Gayani Dissanayake

Personal information
- Born: 20 April 1994 (age 32) Danthure, Kandy, Sri Lanka
- Occupation: Netball player
- Height: 1.86 m (6 ft 1 in)

Netball career
- Playing position(s): GD, GK

Medal record
Representing Sri Lanka
| Silver medal – second place | 2012 Colombo | Netball |
| Silver medal – second place | 2014 Singapore | Netball |
| Silver medal – second place | 2016 Thailand | Netball |
| Gold medal – first place | 2018 Singapore | Netball |
| Gold medal – first place | 2022 Singapore | Netball |
| Silver medal – second place | 2024 India | Netball |

= Gayani Dissanayake =

Sri Lankan netball player (born 1994)

Gayani Dissanayake (ගයානී දිසානායක) (born 20 April 1994) is a Sri Lankan netball player and a former captain of the Sri Lanka national netball team who plays in the position of goal defense or goal keeper in international netball tournaments.

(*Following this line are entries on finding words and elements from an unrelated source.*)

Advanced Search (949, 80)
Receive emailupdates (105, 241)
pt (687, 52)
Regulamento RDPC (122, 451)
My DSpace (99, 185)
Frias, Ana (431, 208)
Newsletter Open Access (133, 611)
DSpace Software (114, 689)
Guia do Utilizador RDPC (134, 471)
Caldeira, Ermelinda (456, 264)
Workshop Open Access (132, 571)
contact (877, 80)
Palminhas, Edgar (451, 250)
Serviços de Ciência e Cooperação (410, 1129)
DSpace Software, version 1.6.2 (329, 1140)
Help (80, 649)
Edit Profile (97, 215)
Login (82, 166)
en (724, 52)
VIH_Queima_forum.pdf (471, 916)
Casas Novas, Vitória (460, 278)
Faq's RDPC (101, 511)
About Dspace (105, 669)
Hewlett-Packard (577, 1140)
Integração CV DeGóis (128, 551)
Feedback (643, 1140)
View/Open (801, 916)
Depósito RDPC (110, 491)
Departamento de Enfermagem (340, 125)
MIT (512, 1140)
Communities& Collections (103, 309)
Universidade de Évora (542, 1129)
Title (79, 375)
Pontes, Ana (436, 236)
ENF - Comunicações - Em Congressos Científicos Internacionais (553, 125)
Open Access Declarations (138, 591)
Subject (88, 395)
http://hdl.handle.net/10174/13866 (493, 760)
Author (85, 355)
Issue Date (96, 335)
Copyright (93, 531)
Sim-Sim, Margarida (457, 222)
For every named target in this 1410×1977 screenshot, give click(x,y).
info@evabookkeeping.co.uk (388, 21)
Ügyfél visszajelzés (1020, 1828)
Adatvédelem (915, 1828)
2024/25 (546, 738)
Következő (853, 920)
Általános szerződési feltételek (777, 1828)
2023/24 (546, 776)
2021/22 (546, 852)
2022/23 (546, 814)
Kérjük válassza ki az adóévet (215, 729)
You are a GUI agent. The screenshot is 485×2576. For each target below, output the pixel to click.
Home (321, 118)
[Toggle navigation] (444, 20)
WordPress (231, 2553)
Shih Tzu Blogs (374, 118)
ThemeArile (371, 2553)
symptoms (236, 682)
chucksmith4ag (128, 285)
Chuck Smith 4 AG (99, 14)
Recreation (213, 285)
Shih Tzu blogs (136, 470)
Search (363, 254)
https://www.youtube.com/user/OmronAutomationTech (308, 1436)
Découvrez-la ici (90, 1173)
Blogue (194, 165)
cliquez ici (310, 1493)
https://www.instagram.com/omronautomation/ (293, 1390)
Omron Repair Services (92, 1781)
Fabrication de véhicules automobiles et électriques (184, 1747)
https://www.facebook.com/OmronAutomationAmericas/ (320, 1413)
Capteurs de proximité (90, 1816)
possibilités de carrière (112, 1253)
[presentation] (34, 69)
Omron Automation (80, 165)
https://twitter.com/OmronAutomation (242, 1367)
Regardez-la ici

She is the second most capped player for Sri Lanka after veteran Tharjini Sivalingam.

== Career ==
Gayani made her international debut in 2011 after emerging from youth level. She became the vice captain of the national team in 2014 during the 2014 Asian Netball Championships. She continued as the vice captain of the side for the 2015 Netball World Cup, which was also her first World Cup appearance. Gayani was appointed as the captain of the team for a short tenure for the 2016 Asian Netball Championships where Sri Lanka emerged as runners-up to Malaysia.

She was also one of the key members of the Sri Lankan contingent which emerged as champions at the 2018 Asian Netball Championships beating Singapore 69–50 in the final, which also marked Sri Lanka's first Asian Netball Championships triumph since 2009. She was included in the Sri Lankan squad for the 2019 Netball World Cup, which was her second World Cup tournament.